# The problem
Would you retype exactly the lines below, from the one containing "Given: Grab the Message 1 drag handle" through the end of the entries, both ends included, but not the pictures?

# Supplied records
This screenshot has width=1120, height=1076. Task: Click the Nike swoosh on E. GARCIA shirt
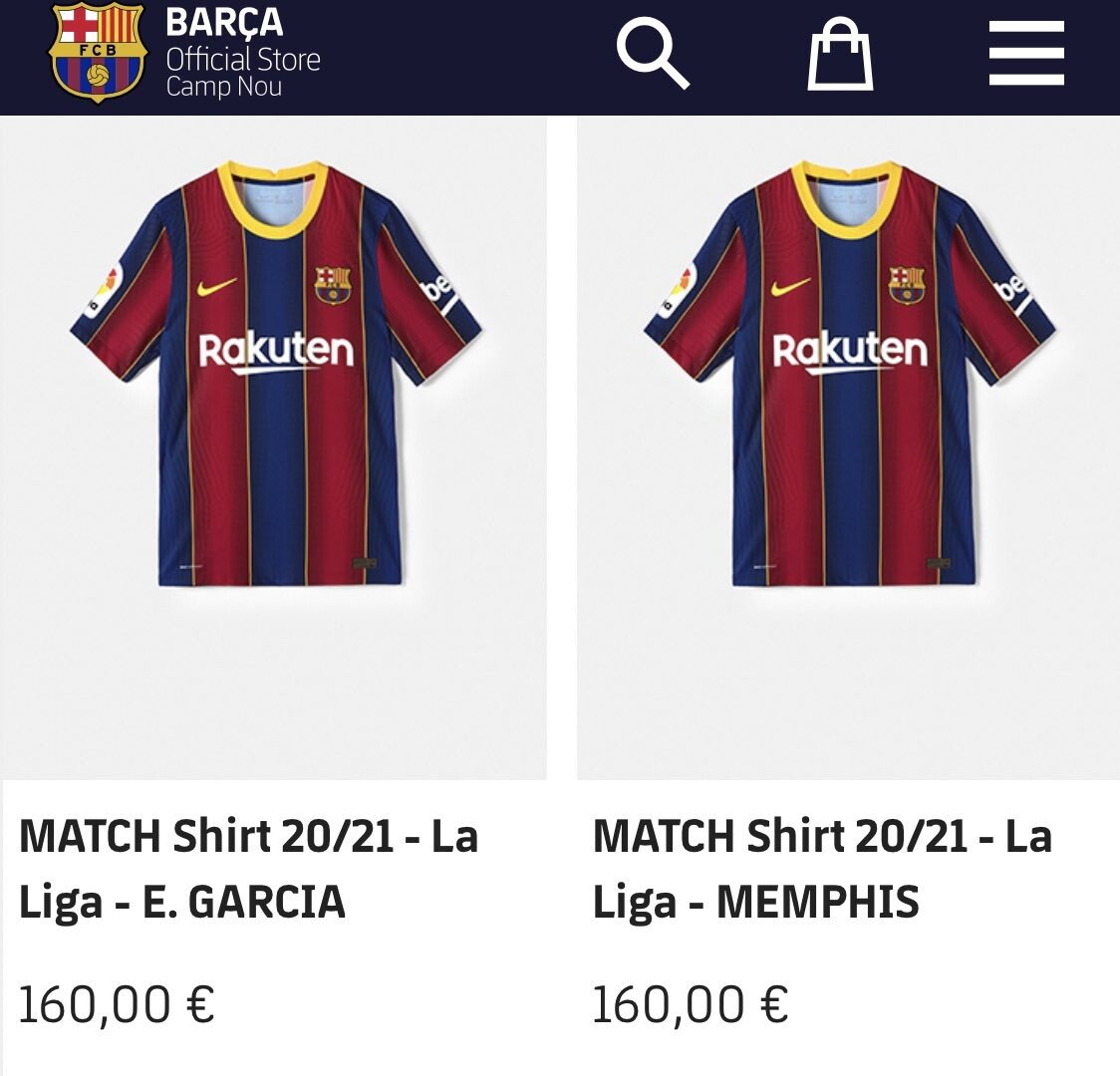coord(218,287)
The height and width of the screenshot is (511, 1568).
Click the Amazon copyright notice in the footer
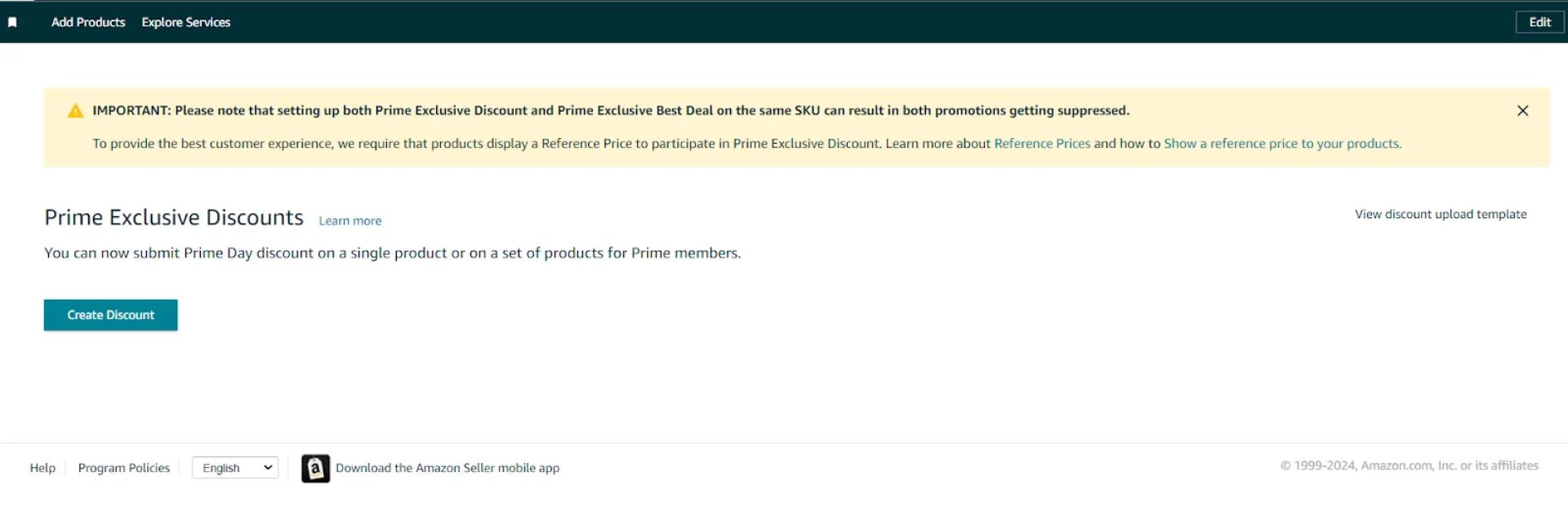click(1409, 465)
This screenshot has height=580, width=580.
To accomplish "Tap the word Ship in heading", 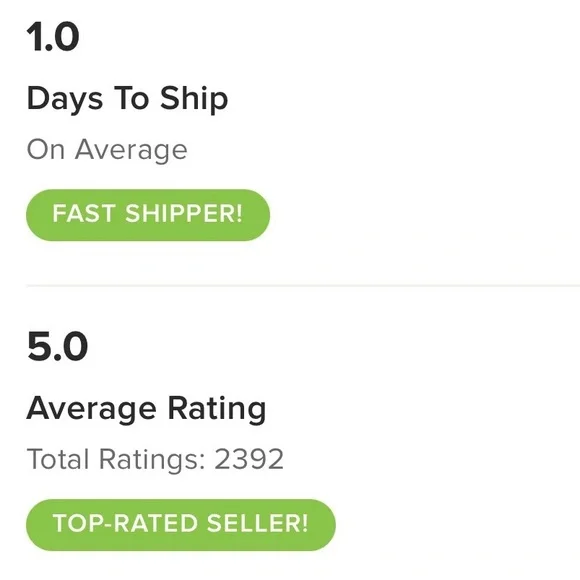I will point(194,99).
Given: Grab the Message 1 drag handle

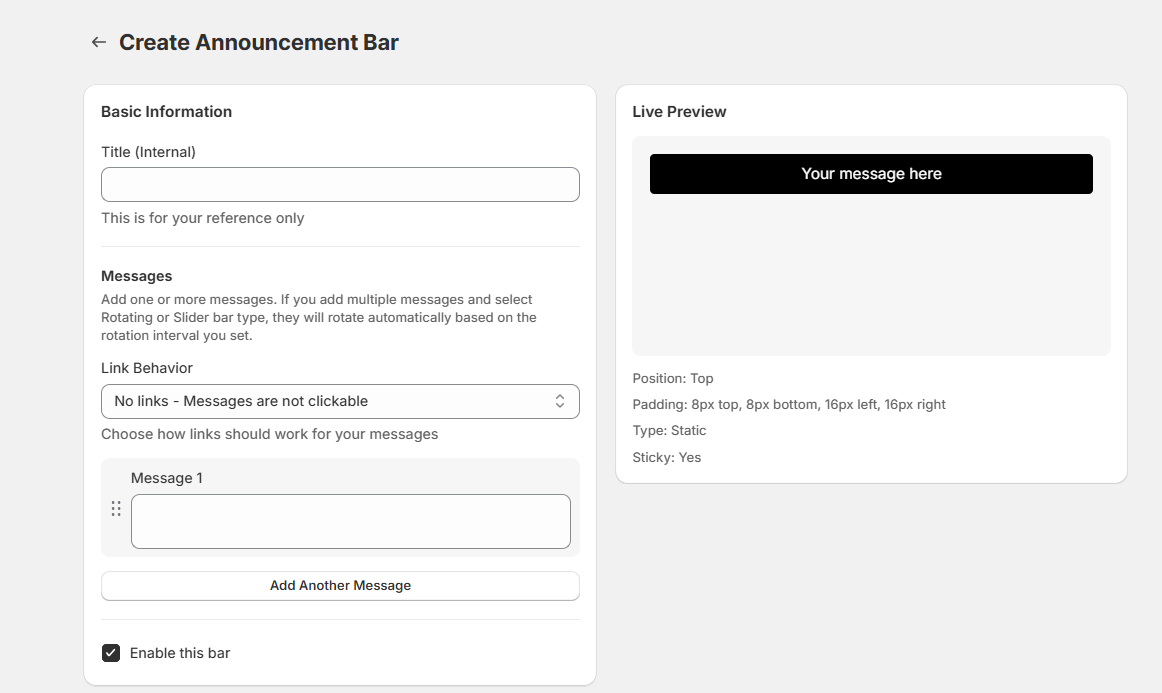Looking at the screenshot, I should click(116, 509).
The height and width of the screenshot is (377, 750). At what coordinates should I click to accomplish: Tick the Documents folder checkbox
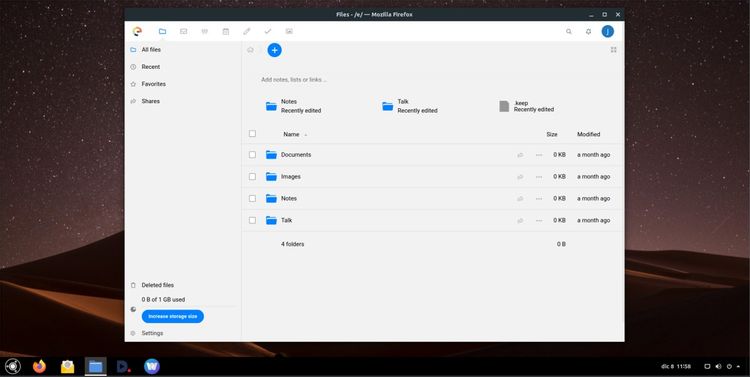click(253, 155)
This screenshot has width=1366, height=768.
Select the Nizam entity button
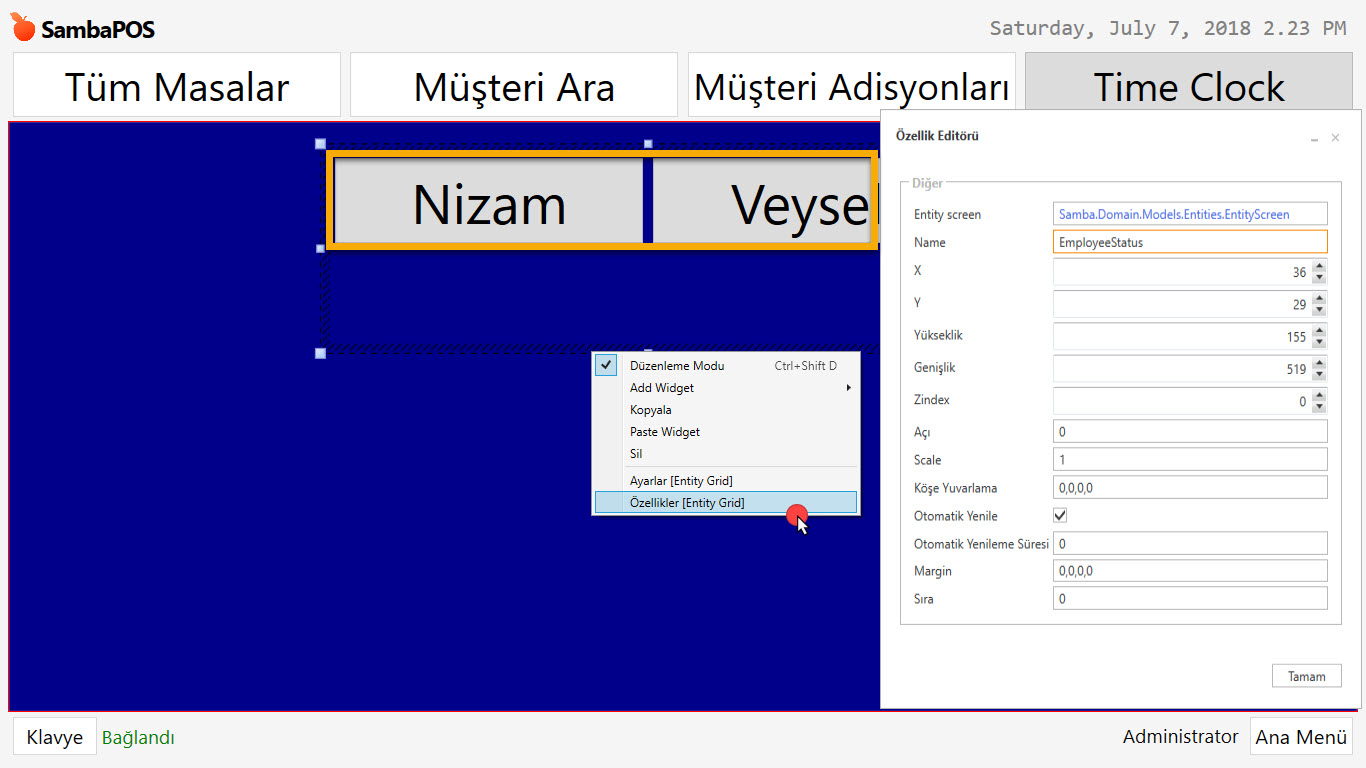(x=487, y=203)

# Solved exercise
Given: Grab the Message 1 drag handle

Looking at the screenshot, I should click(116, 509).
The height and width of the screenshot is (377, 750). At what coordinates should I click to accomplish: Tick the Documents folder checkbox
click(253, 155)
This screenshot has width=1366, height=768.
Select the Nizam entity button
(x=487, y=203)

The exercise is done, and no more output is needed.